The Metric System
In the late 18th century, Louis XVI of France charged a group of scientists to reform the French system of weights and measures. It was widely recognized at the time that it was an inconsistent and disorganized collection of measurements that varied with location and often on obscure bases. Providing a scientifically observable system with decimally based divisions was the charge assigned to a group from the French Academy of Sciences, which included Pierre Simon LaPlace and J.J. Lagrange. They sought to create bases of measurement linked to the scientifically verifiable values such as the Earth’s circumference.
The unit of length, defined as a meter, was introduced in 1791 after careful measurement of the Earth’s radius and the recognition that the planet was not perfectly spherical but instead possessed an oblate spheroid shape. The meter was designated as one ten-millionth of the length of the Earth’s meridian through the city of Paris from the North Pole to the Equator.

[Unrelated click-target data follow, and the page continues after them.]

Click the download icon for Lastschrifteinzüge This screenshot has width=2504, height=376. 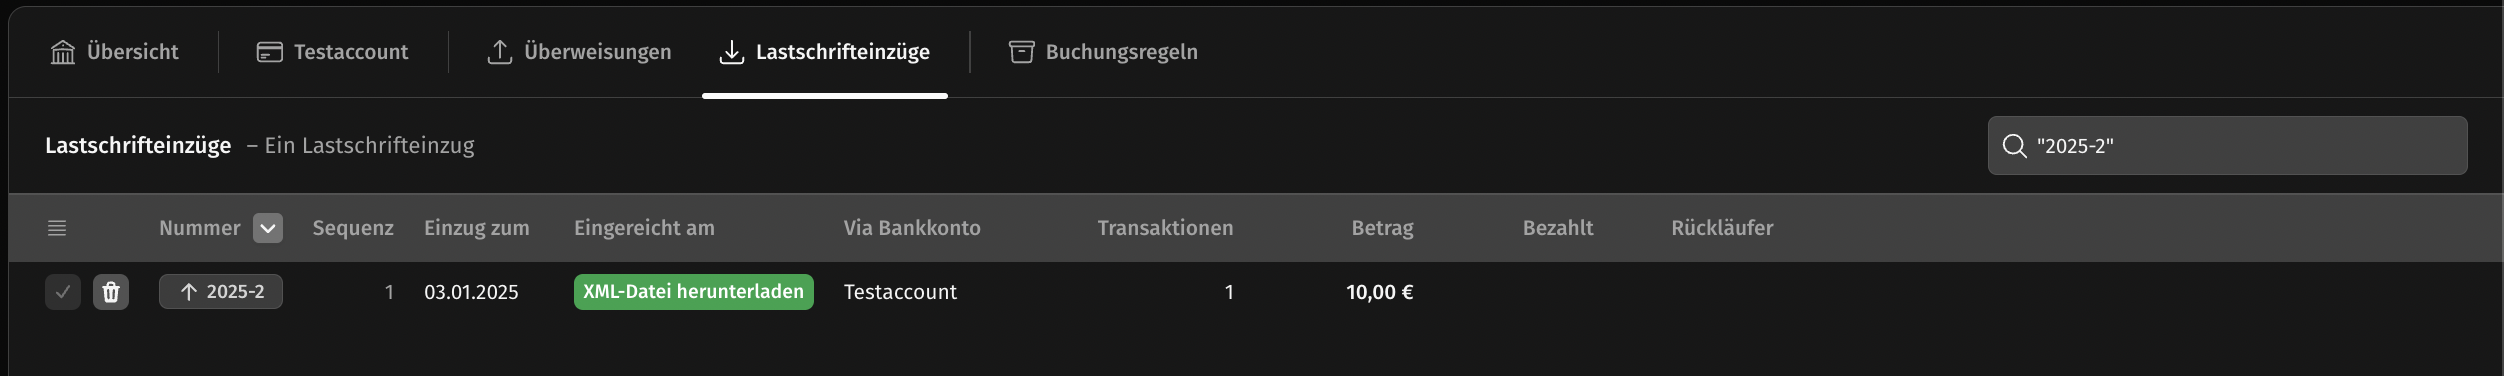tap(732, 52)
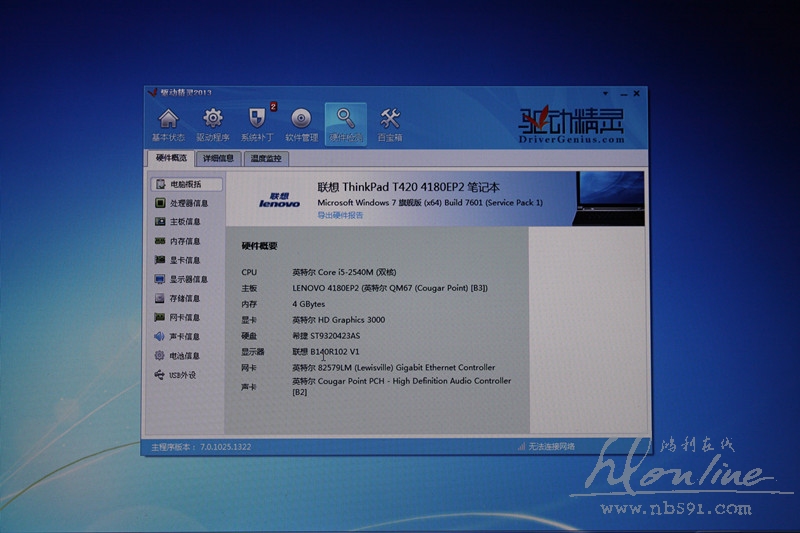800x533 pixels.
Task: Switch to the 硬件概览 tab
Action: (171, 158)
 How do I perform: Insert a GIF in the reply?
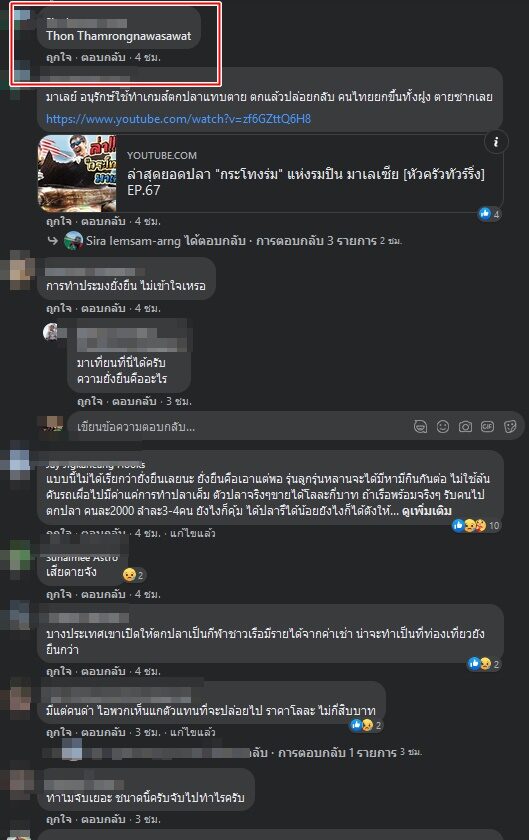click(x=487, y=426)
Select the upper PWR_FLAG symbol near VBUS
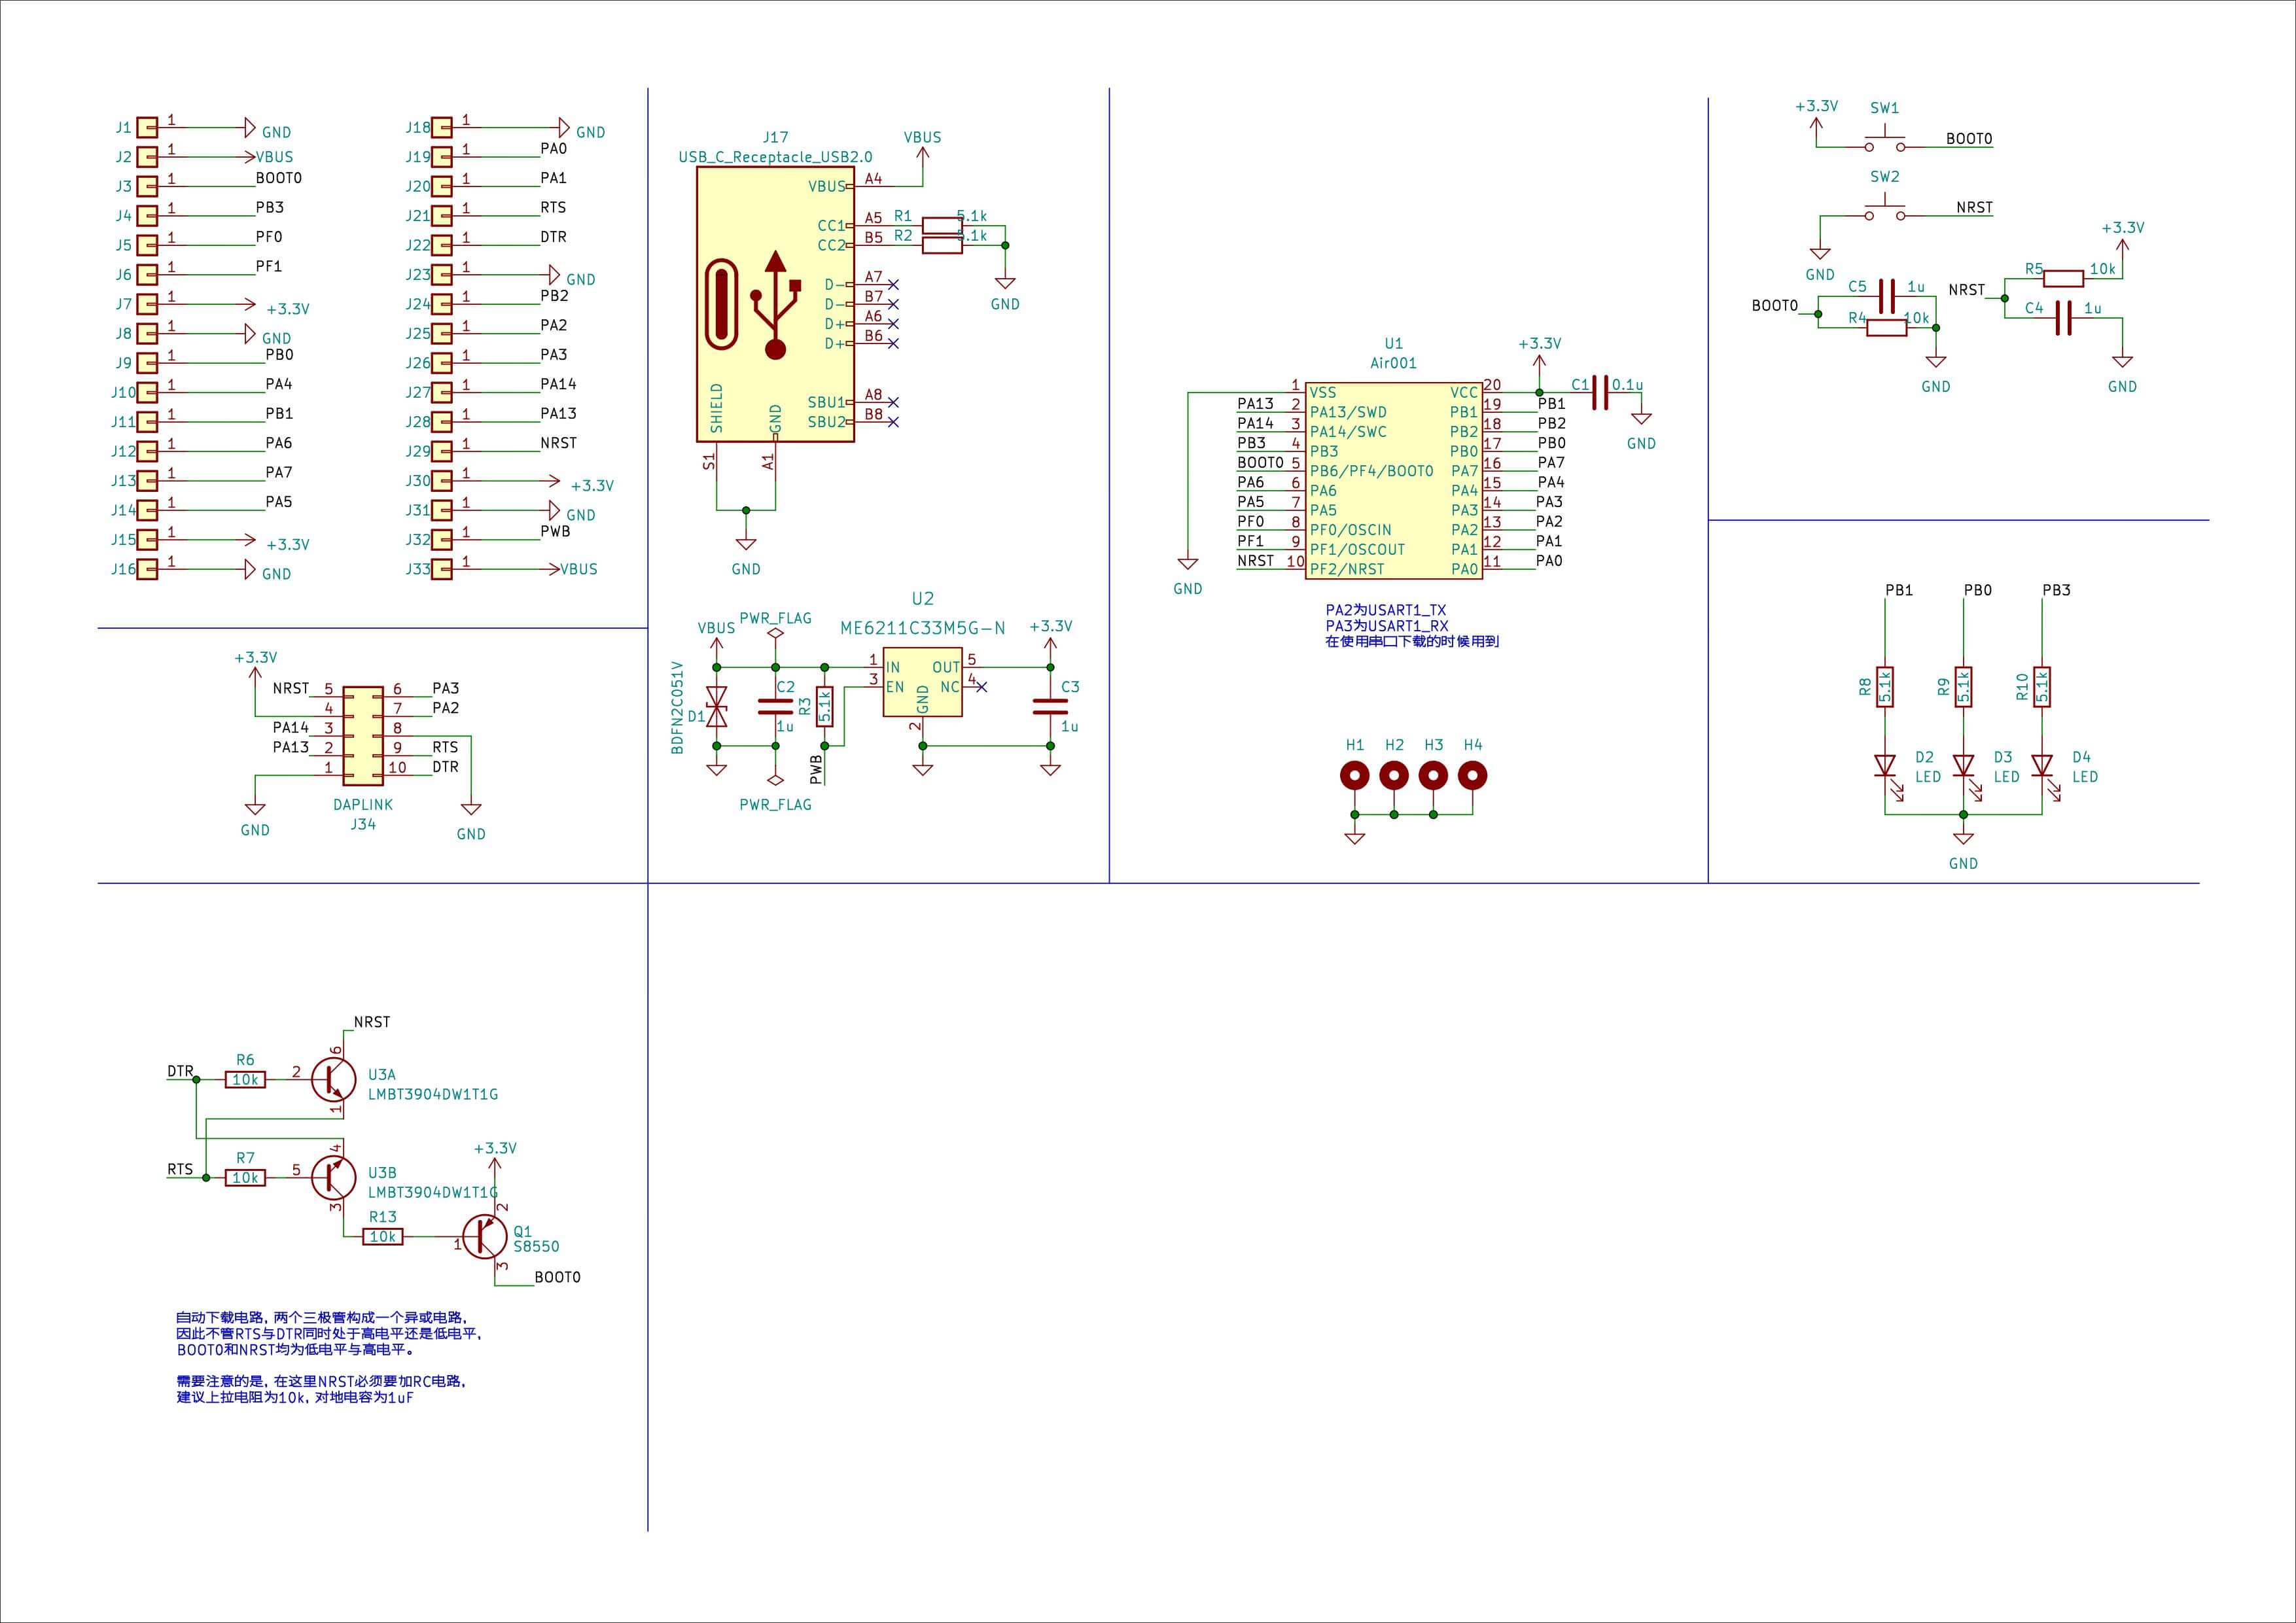This screenshot has width=2296, height=1623. [775, 634]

The kilogram was settled upon in 1799 as the mass standard, based on the value of a platinum bar. Now the contemporary standard for the kilogram is stored at the Bureau International des Poids et Mesures (BIPM) in Sevres, France as a Platinum-iridium alloy.
Since the 1960s, the International System of Units has been internationally agreed upon as the standard metric system.
What is the Kelvin Temperature Scale?
In 1848, William Thomson Kelvin, a British physicist proposed the scale that is now named in his honor. In the design of this system, there are no negative values for temperature with the lowest value on the scale known as absolute zero. Substances at this theoretical point would display a complete absence of kinetic energy, thus atoms at absolute zero would cease all motion.